Allí no solo confirmaron un nuevo síndrome, sino cuatro enfermedades raras más. Se convirtió en la primera persona en España diagnosticada de los cinco principales síndromes compresivos vasculares. Todas las cirugías se realizaron fuera del país y fueron costeadas de su propio bolsillo, ya que en España no se operaban todos estos casos.

El deterioro progresivo y la falta de atención

Aunque durante un tiempo logró cierta estabilidad e incluso regresar al trabajo, pronto comenzaron las oclusiones intestinales recurrentes.
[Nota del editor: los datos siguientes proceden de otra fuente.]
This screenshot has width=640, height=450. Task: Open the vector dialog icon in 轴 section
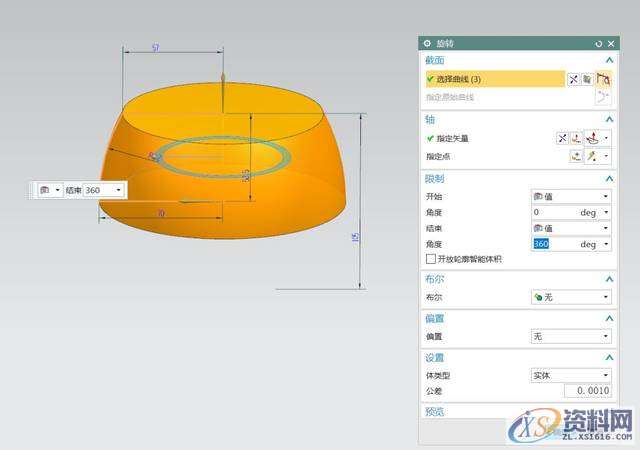click(x=576, y=139)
Los ingresos hospitalarios se hicieron constantes y tuvo que solicitar la incapacidad laboral. Más tarde llegaron nuevos diagnósticos digestivos y, finalmente, la confirmación genética del Ehlers-Danlos vascular. Comprender el origen de todo llegó casi 30 años después de los primeros síntomas.

Desde 2018, su estado ha empeorado de forma continua. Se alimenta por nutrición enteral desde hace cinco años, ha desarrollado lipedema y no puede comer con normalidad. Aunque su movilidad ha mejorado algo gracias a la fisioterapia, llegó a depender de una silla de ruedas. La sanidad pública, según denuncia, no cuenta con recursos ni conocimientos suficientes para abordar casos tan complejos de enfermedades raras.

Ha sido dada de alta por la mayoría de especialistas y no encaja en los programas de paciente crónico complejo. Tampoco tiene acceso a paliativos. “Cuando alcanzas el techo terapéutico, te quedas sin opciones”, resume con amargura.

Una lucha que también afecta a sus hijos

Como golpe añadido, uno de sus hijos ha heredado el síndrome y su hija mediana presenta síntomas. Aun así, Marta insiste en no rendirse. Comparte una historia muy similar con Noah Higón, con quien la llaman “gemela médica”. “Si no fuera por la tenacidad, ya estaría muerta”, afirma. No pide milagros, solo una atención sanitaria digna para ella y para todas las personas que, como ella, viven con enfermedades raras invisibles.